Saida Janbulaeva, president of the Chechen National Cultural Centre, Bart, knows the problems of the refugees all too well. In addition to her own six children, she now has to support two more families who fled from the ravages of Chechnya.


Sympathy for the wide-eyed mountain people who can be seen staring from the windows of the centre is sometimes dampened by the line of Mercedes and BMW cars parked outside.


Mairambek Kenjeev, head of the District Department of Internal Affairs, denies there is prejudice towards Chechens but says, "Few Chechens are working. What do they live on? Sometimes ordinary citizens ask 'where do the Chechens get such "cool" cars? For sure, they do not bend their backs and don't get corns on their hands.' Statistics show that newly arrived Chechens are often linked to crime."


Janbulaeva defended the right of Chechens to own expensive cars, "People have a jaundiced view here against those who live well. In Chechnya, we didn't sit doing nothing, we had good businesses there. Why shouldn't we buy a good car here? These cars were checked many times and they are all legitimate."

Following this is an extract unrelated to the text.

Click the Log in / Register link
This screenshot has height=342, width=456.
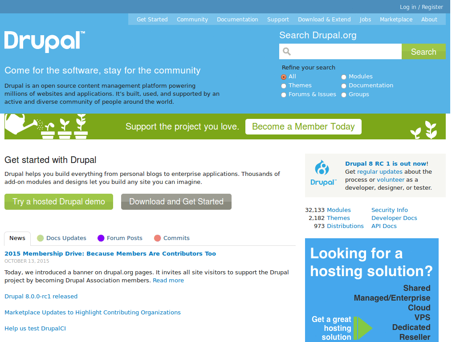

Currently, there are about three thousand Chechens in Kyrgyzstan. About One tenth of them fled the current war but the majority are those who were born in Kyrgyzstan or in neighbouring Kazakstan. Many of them settled here after Stalin ordered mass deportation of Chechens to Central Asia in 1944.


In conversation over tea at the Chechen centre, I began to understand the bitterness of these proud people over what they believe is undeserved persecution.

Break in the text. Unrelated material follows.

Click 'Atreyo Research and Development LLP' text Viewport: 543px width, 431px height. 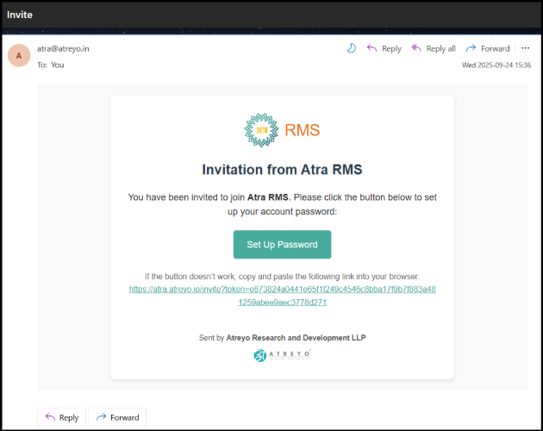click(296, 337)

Chechens ceaselessly curse the Russian politicians who sent them wandering around the world. They believe the first military campaign of 1995 had a purely commercial motive, while the second in 1998 was for solely political purposes, namely to advance the electoral chances President Vladimir Putin.


Suleiman Vishkanov told me about life under the Russians. "Every day they came searching our homes," he said. "My house was then totally destroyed by shell fire. We found shelter with my parents but even there we were hounded. I am a mature man so I was luckier than some others. Young people were just taken away."

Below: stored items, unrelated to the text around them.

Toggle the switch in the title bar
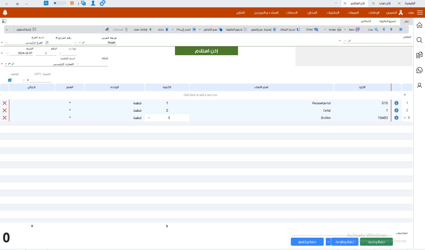 (60, 3)
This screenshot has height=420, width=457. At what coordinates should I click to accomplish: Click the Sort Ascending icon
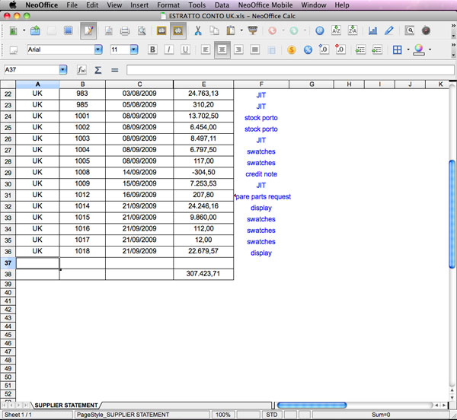coord(336,31)
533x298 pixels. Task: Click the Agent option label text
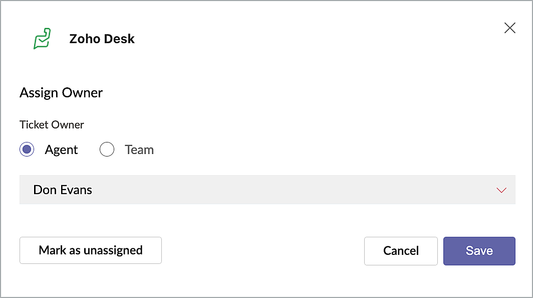[61, 150]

After the war many deported Chechens returned to their homeland. Others preferred to stay in Kyrgyzstan. Yunus Yusupov would have gone back to Chechnya, but his children and grandchildren took a different view.


The old man pats his head on the place where a bullet shattered part of his skull when he fought with the Red Army in World War Two.


According to Yunus, Kyrgyz people still treat local Chechens well, only the policemen are oppressive. "They are extremely hostile to our young men," he said. "When anything happens they straight to us and clap our youngsters behind bars."


Some militiamen claim that long-established Chechen residents have joined Kyrgyz people in taking an unfavourable view of the newcomers, complaining that "they act as if they own the place". The head of the Human Rights Movement of Kyrgyzstan, Tursunbek Akunov, begs to differ, insisting the Chechen refugees are innocent victims of Russian persecution who simply want to live peacefully alongside their Kyrgyz hosts.